* _RECORDED INFORMATION_
━━━━━━━━━━━━━━━━━━━━━━━━━━━━━━
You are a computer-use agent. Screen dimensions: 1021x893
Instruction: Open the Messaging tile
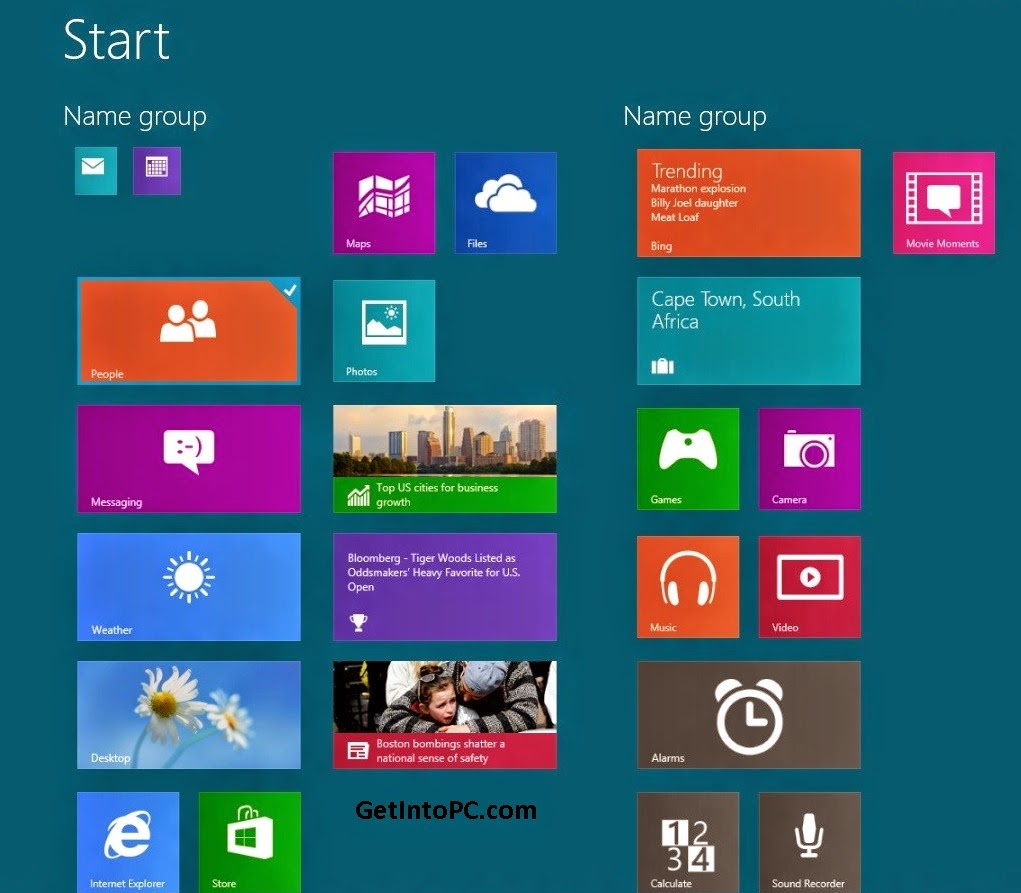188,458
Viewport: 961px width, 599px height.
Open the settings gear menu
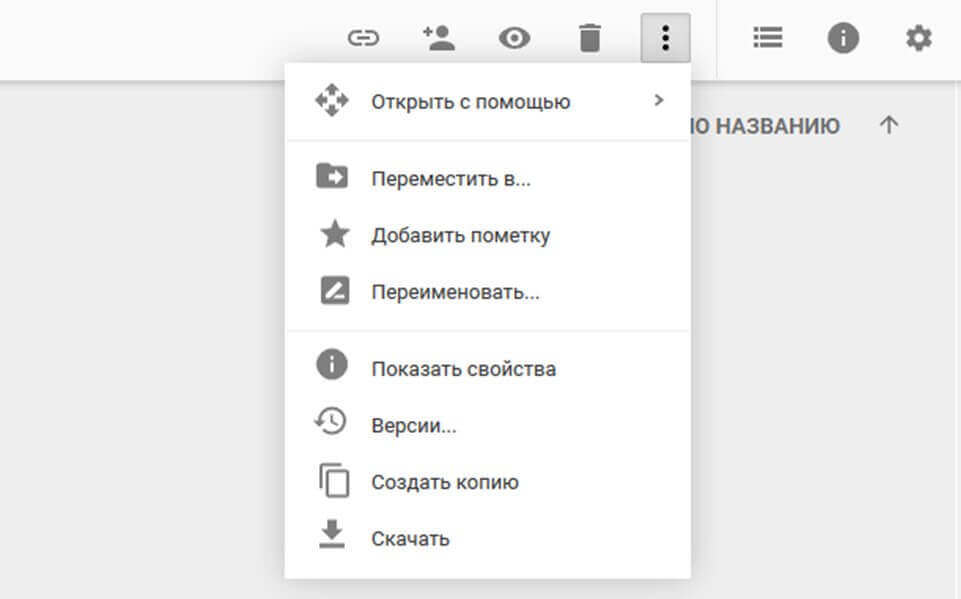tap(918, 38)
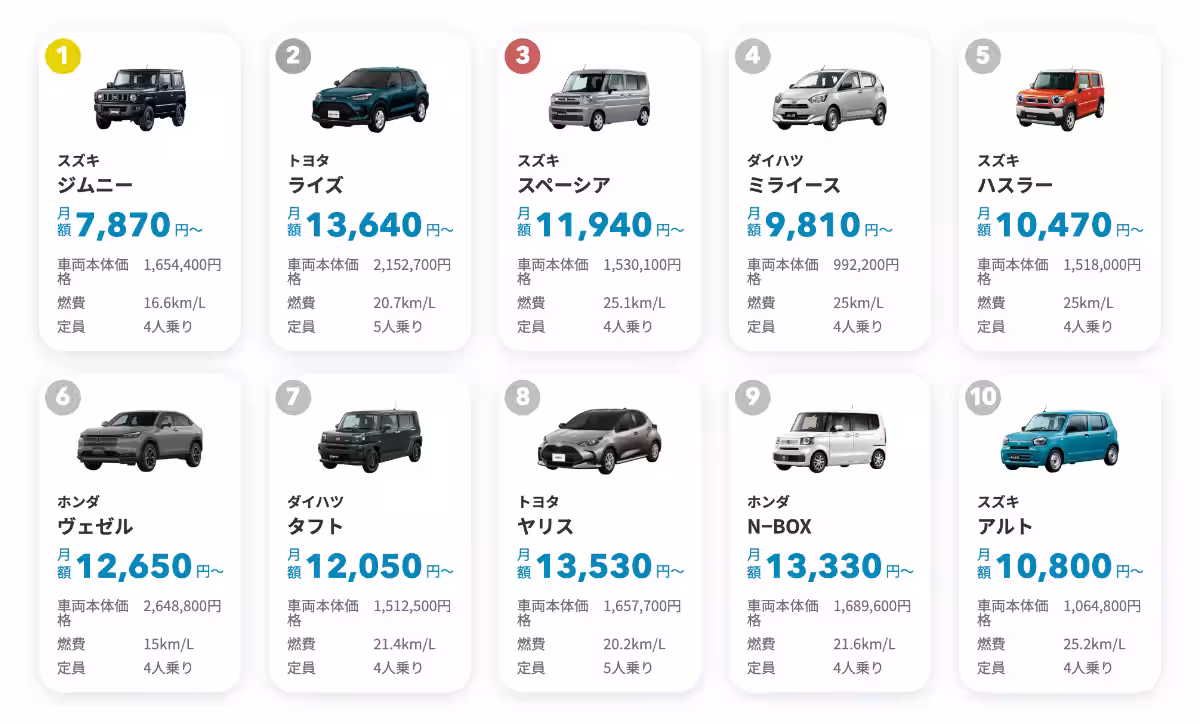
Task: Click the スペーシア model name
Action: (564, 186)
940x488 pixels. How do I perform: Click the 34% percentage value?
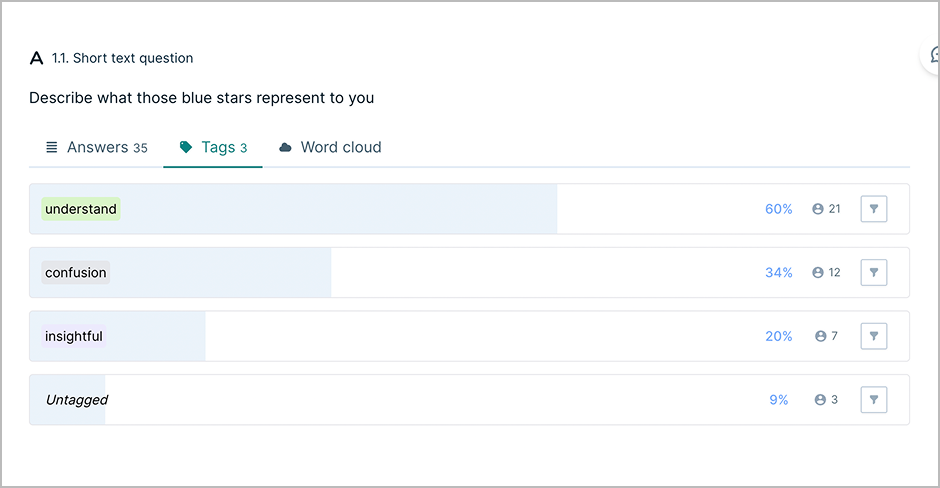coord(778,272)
━━━━━━━━━━━━━━━━━━━━━━━━━━━━━━
* _THE TASK_
Give every entry above again, exactly, and keep all pictures out of it.

* _EXPECTED ANSWER_
You are a computer-use agent. Screen dimensions: 1021x893
Instruction: Open the Messaging tile
188,458
Viewport: 961px width, 599px height.
Open the settings gear menu
tap(918, 38)
Task: Click the スペーシア model name
Action: (564, 186)
940x488 pixels. How do I perform: Click the 34% percentage value?
coord(778,272)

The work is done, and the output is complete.